You can place this test code in a *-tests
chunk. It will be preserved in the tutorial’s R Markdown source and stored in learnr’s internal data for the exercise, but it won’t appear in the tutorial text. learnr doesn’t currently provide a mechanism for testing exercises, but support for exercise testing is on the roadmap for future development.
```{r addition, exercise = TRUE}
```
```{r addition-solution}
1 + 1
```
```{r addition-tests}
1 + 1
# one plus two ----
1 + 2
# one plus three ----
1 + 3
# one equals three ----
1 = 3
# 2 minus one ----
2 - 1
```
Exercise Caption
By default exercises are displayed with caption of “Code”. However, in some cases you may want either a custom per-chunk caption or a generic caption with a different connotation (e.g. “Exercise” or “Sandbox”). For example:
Code Assistance
By default, code completions are automatically provided as users type within the exercise editor:
You can optionally disable code completion (either globally or on a per-chunk basis) using the exercise.completion
option. For example, the following illustrates turning off completions globally then enabling them for an individual chunk:
```{r setup, include=FALSE}
library(learnr)
tutorial_options(exercise.completion = FALSE)
```
```{r histogram-plot, exercise=TRUE, exercise.completion=TRUE}
```
Similarly, simple code diagnostics can also be provided, to inform users of errors in the R code written in exercise editors. Diagnostics can be controlled (either globally or on a per-chunk basis) using the exercise.diagnostics
option.
Editor Size
By default, the size of the exercise editor provided to users will match the number of lines in your code chunk (with a minimum of 2 lines). If the user adds additional lines in the course of editing the editor will grow vertically up to 15 lines, after which it will display a scrollbar.

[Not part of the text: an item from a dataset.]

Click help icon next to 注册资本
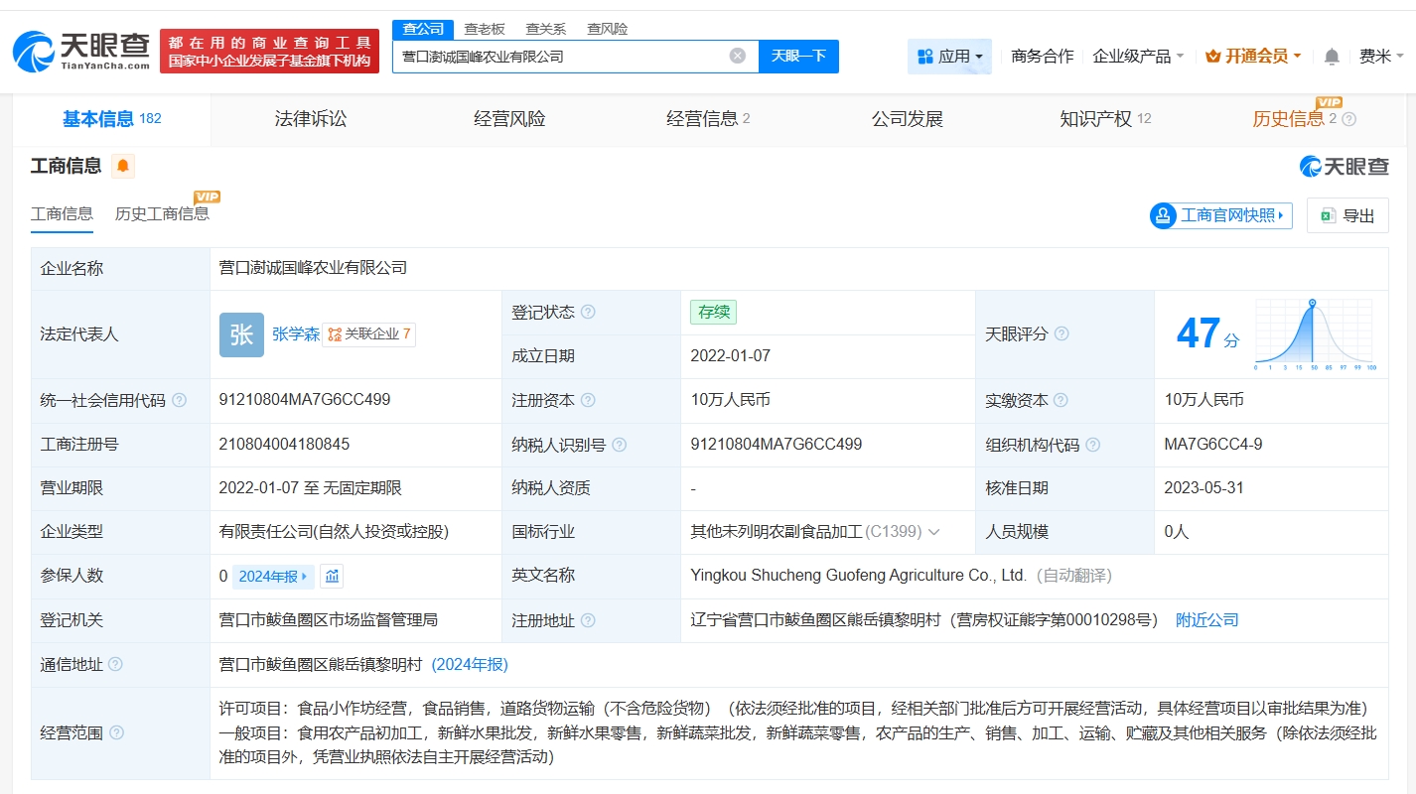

You can also specify a number of lines explicitly using the exercise.lines
chunk option (this can be done on a per-chunk or global basis). For example, the following chunk specifies that the exercise code editor should be 15 lines high:
```{r add-function, exercise=TRUE, exercise.lines=15}
# Write a function to add two numbers together
add_numbers
Time Limits
To mediate the problem of code which takes longer than expected to run you can specify the exercise.timelimit
chunk option or alternatively the global tutorial.exercise.timelimit
option.
The following demonstrates setting a 10 second time limit as a global option, document level option, and chunk level option:
options(tutorial.exercise.timelimit = 10)
```{r setup, include=FALSE}
tutorial_options(exercise.timelimit = 10)
```
```{r exercise1, exercise=TRUE, exercise.timelimit=10}
```
Since tutorials are a highly interactive format you should in general be designing exercises that take no longer than 5 or 10 seconds to execute. Correspondingly, the default value for tutorial.exercise.timelimit
if not otherwise specified is 30 seconds.